Photo Credit: Disney/Marvel Studios
Loki episode 6 featured a terrific performance by special guest star Jonathan Majors (Lovecraft Country) who entered the Marvel Cinematic Universe as a variant of Kang the Conqueror — a role he is set to play in Ant-Man and The Wasp: Quantumania, slated to release in February 2023 in cinemas. But here on Loki, that famous Marvel Comics name of his was never bandied about, save for a cursory throwaway mention of “conqueror”. Instead, Majors was called (and credited) only as, He Who Remains. But we did briefly see the Conqueror version, or rather a statue of him, at the very end of Loki episode 6. Who is he? Thankfully, Marvel has given us a bit more information elsewhere.
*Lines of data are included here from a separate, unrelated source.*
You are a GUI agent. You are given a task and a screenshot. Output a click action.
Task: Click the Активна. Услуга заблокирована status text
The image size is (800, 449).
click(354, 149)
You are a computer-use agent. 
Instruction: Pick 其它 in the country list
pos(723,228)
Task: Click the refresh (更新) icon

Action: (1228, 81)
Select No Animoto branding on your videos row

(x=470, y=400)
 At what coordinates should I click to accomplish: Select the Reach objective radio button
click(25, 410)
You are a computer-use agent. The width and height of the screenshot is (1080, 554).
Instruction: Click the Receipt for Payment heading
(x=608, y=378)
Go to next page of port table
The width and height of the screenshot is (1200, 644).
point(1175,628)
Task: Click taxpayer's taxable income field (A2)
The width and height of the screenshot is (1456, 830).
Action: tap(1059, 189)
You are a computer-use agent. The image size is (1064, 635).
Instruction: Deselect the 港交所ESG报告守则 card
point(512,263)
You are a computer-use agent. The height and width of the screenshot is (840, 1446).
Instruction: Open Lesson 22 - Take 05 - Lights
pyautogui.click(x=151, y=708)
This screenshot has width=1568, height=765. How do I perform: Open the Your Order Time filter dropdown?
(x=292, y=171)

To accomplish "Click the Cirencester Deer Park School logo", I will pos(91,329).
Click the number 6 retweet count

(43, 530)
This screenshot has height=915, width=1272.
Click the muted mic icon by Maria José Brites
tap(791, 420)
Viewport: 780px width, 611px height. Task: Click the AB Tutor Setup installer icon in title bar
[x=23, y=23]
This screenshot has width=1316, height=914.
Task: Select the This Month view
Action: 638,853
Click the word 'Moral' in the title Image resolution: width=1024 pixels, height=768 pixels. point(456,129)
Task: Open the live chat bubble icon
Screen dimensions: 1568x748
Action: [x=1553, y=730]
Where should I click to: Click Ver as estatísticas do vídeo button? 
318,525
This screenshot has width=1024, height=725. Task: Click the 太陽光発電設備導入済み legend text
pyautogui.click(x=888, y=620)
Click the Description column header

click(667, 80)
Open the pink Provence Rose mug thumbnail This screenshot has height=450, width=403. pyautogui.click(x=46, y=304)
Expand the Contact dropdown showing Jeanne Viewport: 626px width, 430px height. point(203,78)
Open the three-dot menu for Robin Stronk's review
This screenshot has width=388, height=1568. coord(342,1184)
In an interview with Marvel.com, Loki creator and head writer Michael Waldron said: “We knew that we wanted this show to be huge, and we wanted it to really end with a bang and have a huge impact on the MCU moving forward. Knowing that Kang was probably going to be the next big cross-movie villain, and because he is a time-traveling, multiversal adversary, it just always made so much sense. I came up with that big multiversal war mythology and pitched it out in the room one day to our producers. And they said, yeah, let's go for it. We knew we were going to end up meeting the man behind the curtain. And then it was just on us to make sure that that meeting really delivered.”
Waldron is more or less confirming that Kang the Conqueror will be Marvel's next big villain, just like Thanos was until now. Though he's next expected to show his face in Ant-Man and The Wasp: Quantumania, given what Majors talks about in the Loki season finale and the new multiverse nature of the MCU, we could easily run into other variants of Kang elsewhere. A prime candidate for this is Doctor Strange in the Multiverse of Madness, the upcoming March 2022 Marvel movie that Loki ties into. And of course, one version of him — Kang the Conqueror — is running the Time Variance Authority in the parallel timeline that Loki episode 6 ends.
Marvel.com confirms this, explaining that the single statue we see in place of the Time Keepers statue is the variant He Who Remains warned them about, Kang, in a futuristic suit. Loki production designer Kasra Farahani then adds that they kept the new TVA's architectural design identical “to delay the audience and Loki's understanding that they were in a different place, that they were in a different timeline.” If Mobius' (Owen Wilson) reaction in Loki episode 6 hadn't already told you that Loki had travelled across the multiverse, there you have it. It's also a little curious that Kang the Conqueror would want to run his own version of TVA, but he probably has his reasons.
It will be a while before we learn about them — in either the now-confirmed Loki season 2 or Ant-Man and The Wasp: Quantumania, whichever comes first — and why Waldron wrote He Who Remains as a “very charismatic sociopath” on Loki episode 6: “You had to leave a lot of meat on the bone in terms of how evil he could be, because that's He Who Remains' whole thing, that it's not me who you should be afraid of. ‘It's the other versions of me that are going to come.' It was trying to really hint at that terrifying evil within without going all the way there.”
Loki director Kate Herron called Kang the theme of their show: “I was quite excited that we got to show him because he is the one that brings it all [together. He's] the theme of our show. No one is completely good or completely bad, and people do fall into that gray area. I thought his reasoning with [Loki and Sylvie] that you can take me out, but I'll be back here anyway...you're going to awaken all these versions of me. And they are much scarier than me. I really believe him when he says that.”
Majors' He Who Remains shares part of his background with his Marvel Comics counterpart, who is also originally from the 31st century like the variant we see in Loki episode 6. But while he was a scientist in the Disney+ series, Nathaniel Richards — as he is known in print — was a scholar who travels back in time to Egypt. He ping-pongs through time before conquering Earth in 32nd century, where he rebrands himself as Kang the Conqueror. The supervillain has had a long history since Kang's first appearance in The Avengers comic books in 1964, though he's never shown to be the creator of the TVA.
Marvel Studios is known to tweak with characters when it introduces them, so this is nothing new. What remains to be seen is where the MCU takes Majors and Kang.
All episodes of Loki season 1 are now streaming on Disney+ and Disney+ Hotstar.